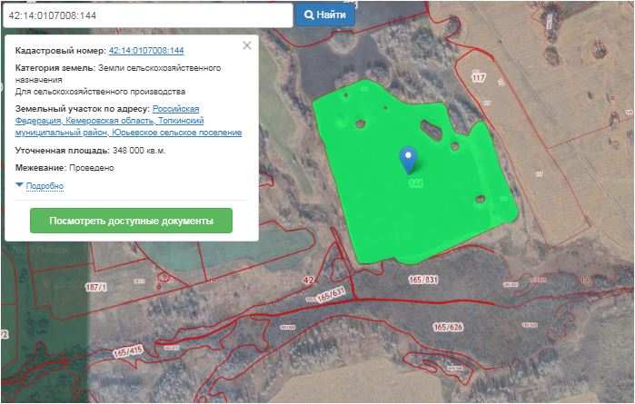This screenshot has height=404, width=635.
Task: Click the blue Найти search button
Action: pyautogui.click(x=324, y=15)
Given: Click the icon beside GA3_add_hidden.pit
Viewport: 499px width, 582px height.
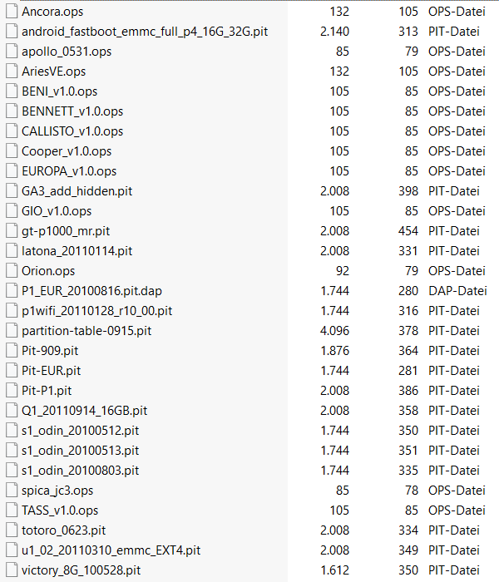Looking at the screenshot, I should (x=11, y=191).
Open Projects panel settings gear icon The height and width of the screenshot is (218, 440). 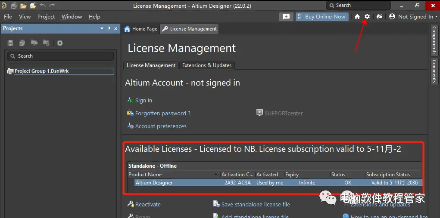tap(60, 43)
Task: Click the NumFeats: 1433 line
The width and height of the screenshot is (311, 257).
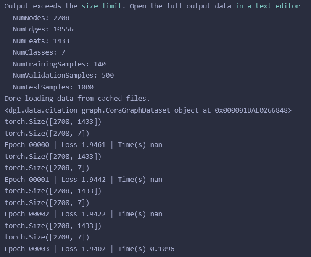Action: [x=41, y=41]
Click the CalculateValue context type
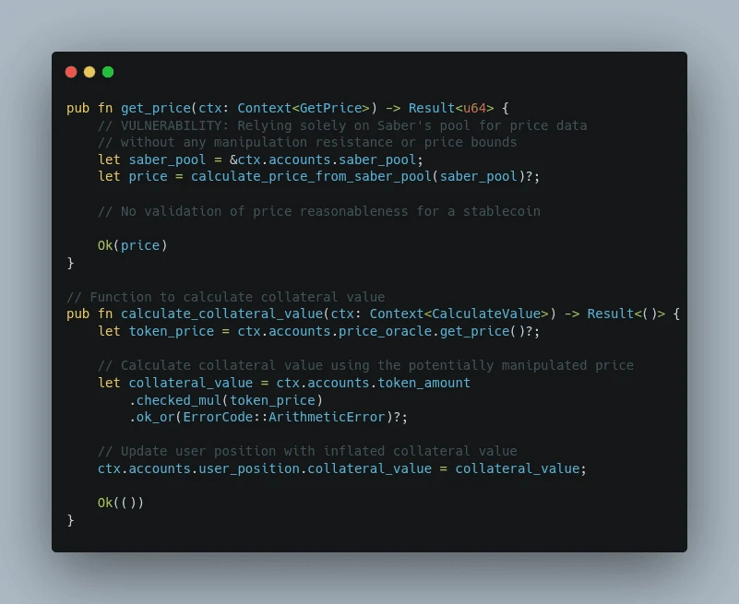739x604 pixels. click(x=493, y=314)
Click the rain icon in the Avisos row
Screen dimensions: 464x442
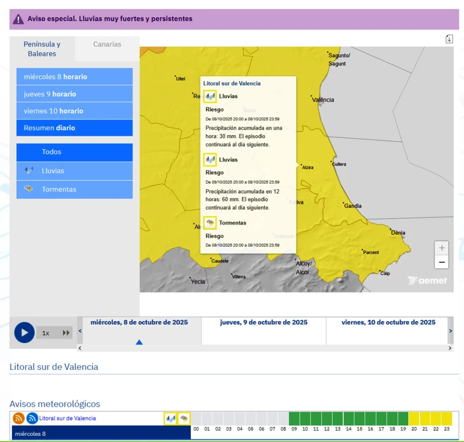[x=170, y=419]
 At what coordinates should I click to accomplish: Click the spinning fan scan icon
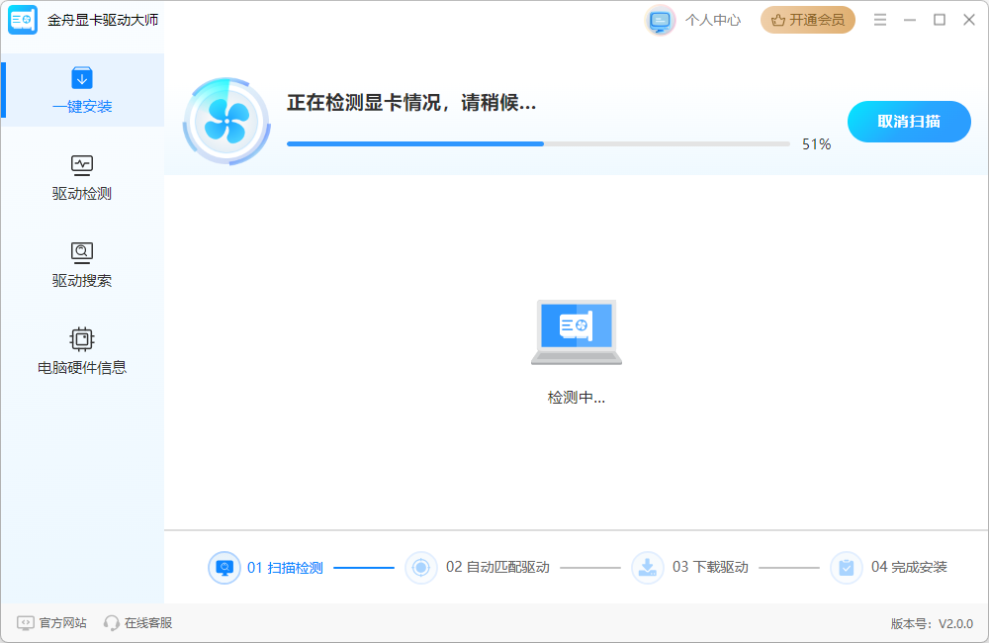226,121
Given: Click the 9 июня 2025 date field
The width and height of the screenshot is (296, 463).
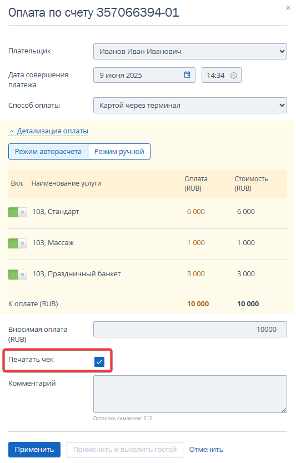Looking at the screenshot, I should tap(144, 75).

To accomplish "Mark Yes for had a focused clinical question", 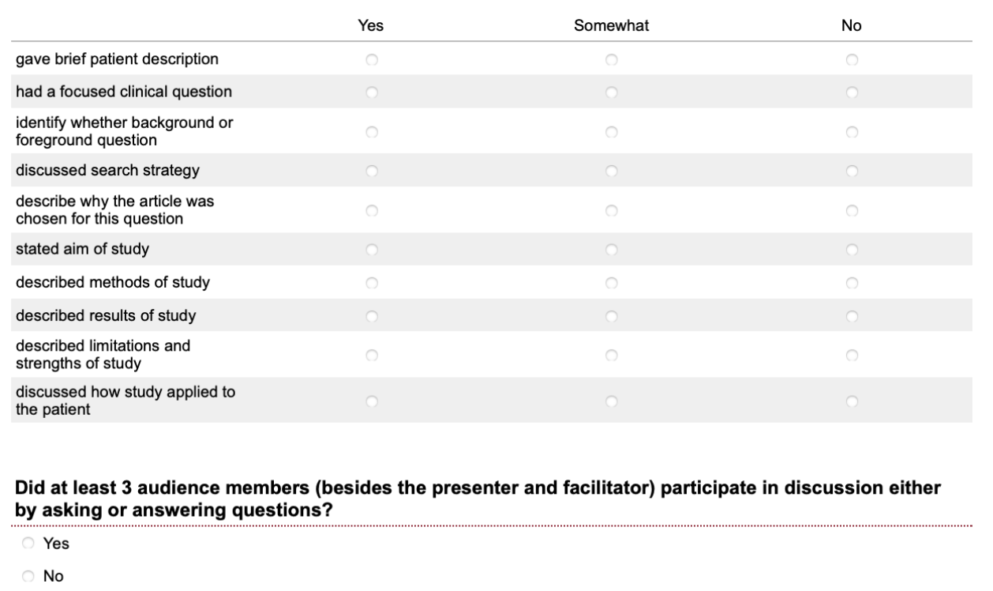I will tap(371, 92).
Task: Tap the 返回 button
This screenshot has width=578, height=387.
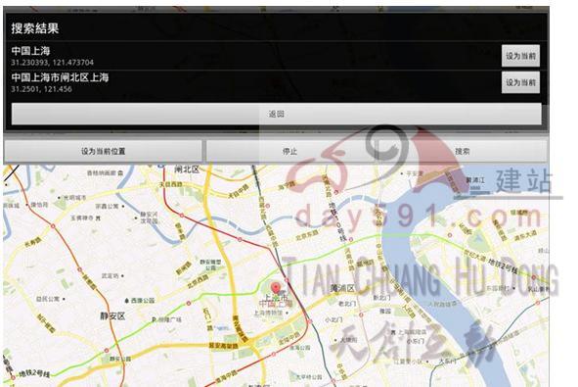Action: 277,114
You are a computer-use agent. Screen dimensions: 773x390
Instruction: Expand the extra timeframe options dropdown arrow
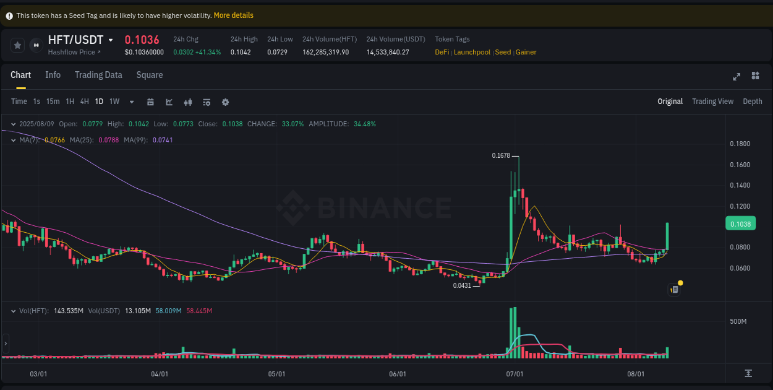pyautogui.click(x=131, y=102)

#### GOAL OF THE EXERCISE
Please count the lines in the records above that contain the string "Task" and reply with only that number.

#### ANSWER IN FULL
3